Il 6 giugno 2013, il sito internet di Wilson annunciò che Brian stava lavorando ad un progetto in collaborazione con il chitarrista Jeff Beck, il produttore Don Was, Al Jardine, David Marks, e Blondie Chaplin. Wilson aveva in mente di comporre la sua personale “Life Suite” (suite della vita), divisa in tre movimenti differenti, uno intitolato Pet Sounds relativo alla sua giovinezza, un secondo intitolato Smile dedicato alla professione di musicista, e l’ultimo che avrebbe dovuto prendere in esame la vita da adulto. 

Jeff Beck descrisse così il suo contributo al progetto:

«Mi hanno lasciato suonare la melodia come volevo, ma il fatto è che quando hai l’appoggio degli accordi di Brian, ti viene da suonare automaticamente la chitarra in stile West Coast.
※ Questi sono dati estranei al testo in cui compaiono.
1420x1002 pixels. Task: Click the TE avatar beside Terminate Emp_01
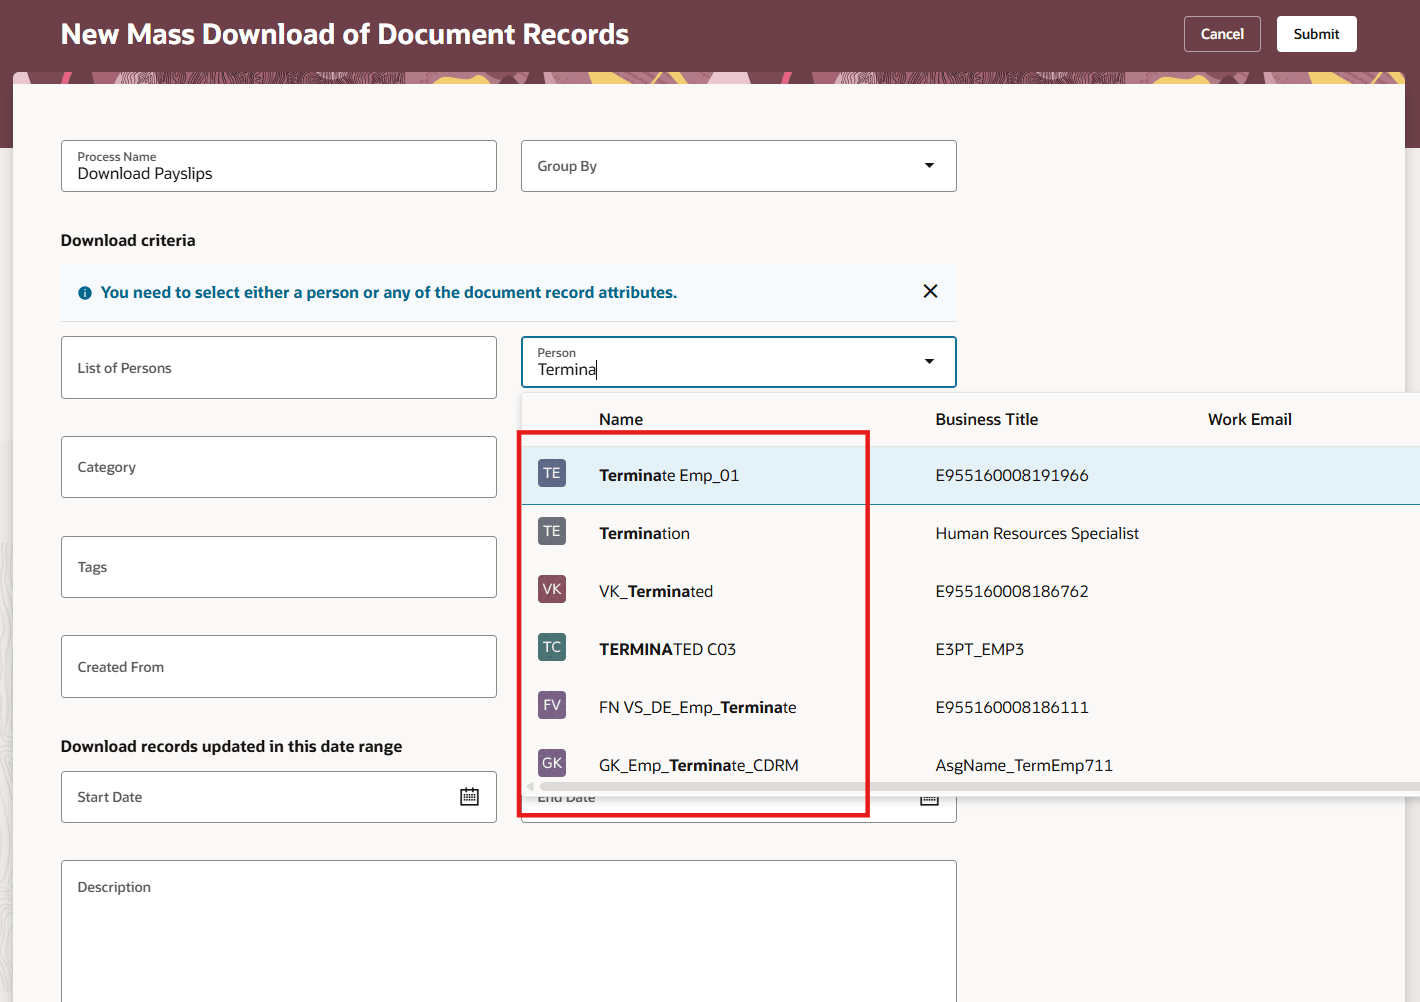point(552,473)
È insito nell’essenza di ciò che Brian scrive. Non ci si può allontanare da quello stile, quindi è stato difficile mantenere il mio stile, ma ho cercato di farlo nel miglior modo possibile». 

Ma nel gennaio 2014, Wilson mise in chiaro di non avere composto nessuna nuova canzone insieme a Jeff Beck, e che sarebbe stato solo un ospite speciale sul disco.

Nell’aprile 2016, in occasione del cinquantesimo anniversario dell’album Pet Sounds, Wilson ha dato vita al Pet Sounds 50th Anniversary World Tour che potremo ascoltare stasera al Santa Giuliana h 21.